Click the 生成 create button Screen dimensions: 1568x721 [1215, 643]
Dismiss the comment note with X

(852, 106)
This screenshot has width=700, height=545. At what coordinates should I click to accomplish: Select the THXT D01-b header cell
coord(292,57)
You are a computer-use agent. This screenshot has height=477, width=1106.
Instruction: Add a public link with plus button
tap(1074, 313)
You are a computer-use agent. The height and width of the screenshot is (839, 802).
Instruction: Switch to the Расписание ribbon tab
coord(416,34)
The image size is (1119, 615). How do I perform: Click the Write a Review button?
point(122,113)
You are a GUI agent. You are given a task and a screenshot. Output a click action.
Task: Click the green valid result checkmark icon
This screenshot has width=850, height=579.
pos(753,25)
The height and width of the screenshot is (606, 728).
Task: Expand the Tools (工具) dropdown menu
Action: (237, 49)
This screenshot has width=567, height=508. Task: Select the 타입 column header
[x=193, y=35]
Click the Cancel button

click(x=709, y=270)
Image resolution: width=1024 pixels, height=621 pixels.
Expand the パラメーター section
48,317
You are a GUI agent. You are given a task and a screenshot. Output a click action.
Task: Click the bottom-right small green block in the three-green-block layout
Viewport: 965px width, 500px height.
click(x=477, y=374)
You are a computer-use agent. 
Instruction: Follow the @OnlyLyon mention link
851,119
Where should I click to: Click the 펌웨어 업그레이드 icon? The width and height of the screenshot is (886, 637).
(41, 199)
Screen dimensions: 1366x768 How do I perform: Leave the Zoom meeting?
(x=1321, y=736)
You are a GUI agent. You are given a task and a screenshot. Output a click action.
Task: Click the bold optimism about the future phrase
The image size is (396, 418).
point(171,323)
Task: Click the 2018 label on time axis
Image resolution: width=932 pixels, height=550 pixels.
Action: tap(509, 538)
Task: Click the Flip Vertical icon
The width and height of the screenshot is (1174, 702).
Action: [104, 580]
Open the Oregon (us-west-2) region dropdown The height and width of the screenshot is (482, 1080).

→ **ABOUT THIS EXERCISE**: Nothing in the records should change when you repeat them all.

→ **COMPLETED EXERCISE**:
Click the 生成 create button Screen dimensions: 1568x721 [1215, 643]
Dismiss the comment note with X

(852, 106)
This screenshot has width=700, height=545. At what coordinates should I click to accomplish: Select the THXT D01-b header cell
coord(292,57)
You are a computer-use agent. This screenshot has height=477, width=1106.
Instruction: Add a public link with plus button
tap(1074, 313)
You are a computer-use agent. The height and width of the screenshot is (839, 802).
Instruction: Switch to the Расписание ribbon tab
coord(416,34)
The image size is (1119, 615). How do I perform: Click the Write a Review button?
point(122,113)
You are a GUI agent. You are given a task and a screenshot. Output a click action.
Task: Click the green valid result checkmark icon
This screenshot has width=850, height=579.
pos(753,25)
The height and width of the screenshot is (606, 728).
Task: Expand the Tools (工具) dropdown menu
Action: (237, 49)
This screenshot has width=567, height=508. Task: Select the 타입 column header
[x=193, y=35]
Click the Cancel button

click(x=709, y=270)
Image resolution: width=1024 pixels, height=621 pixels.
Expand the パラメーター section
48,317
You are a GUI agent. You are given a task and a screenshot. Output a click action.
Task: Click the bottom-right small green block in the three-green-block layout
Viewport: 965px width, 500px height.
click(x=477, y=374)
You are a computer-use agent. 
Instruction: Follow the @OnlyLyon mention link
851,119
Where should I click to: Click the 펌웨어 업그레이드 icon? The width and height of the screenshot is (886, 637).
(41, 199)
Screen dimensions: 1366x768 How do I perform: Leave the Zoom meeting?
(x=1321, y=736)
You are a GUI agent. You are given a task and a screenshot. Output a click action.
Task: Click the bold optimism about the future phrase
The image size is (396, 418).
point(171,323)
Task: Click the 2018 label on time axis
Image resolution: width=932 pixels, height=550 pixels.
Action: tap(509, 538)
Task: Click the Flip Vertical icon
The width and height of the screenshot is (1174, 702).
Action: [104, 580]
Open the Oregon (us-west-2) region dropdown The height and width of the screenshot is (482, 1080).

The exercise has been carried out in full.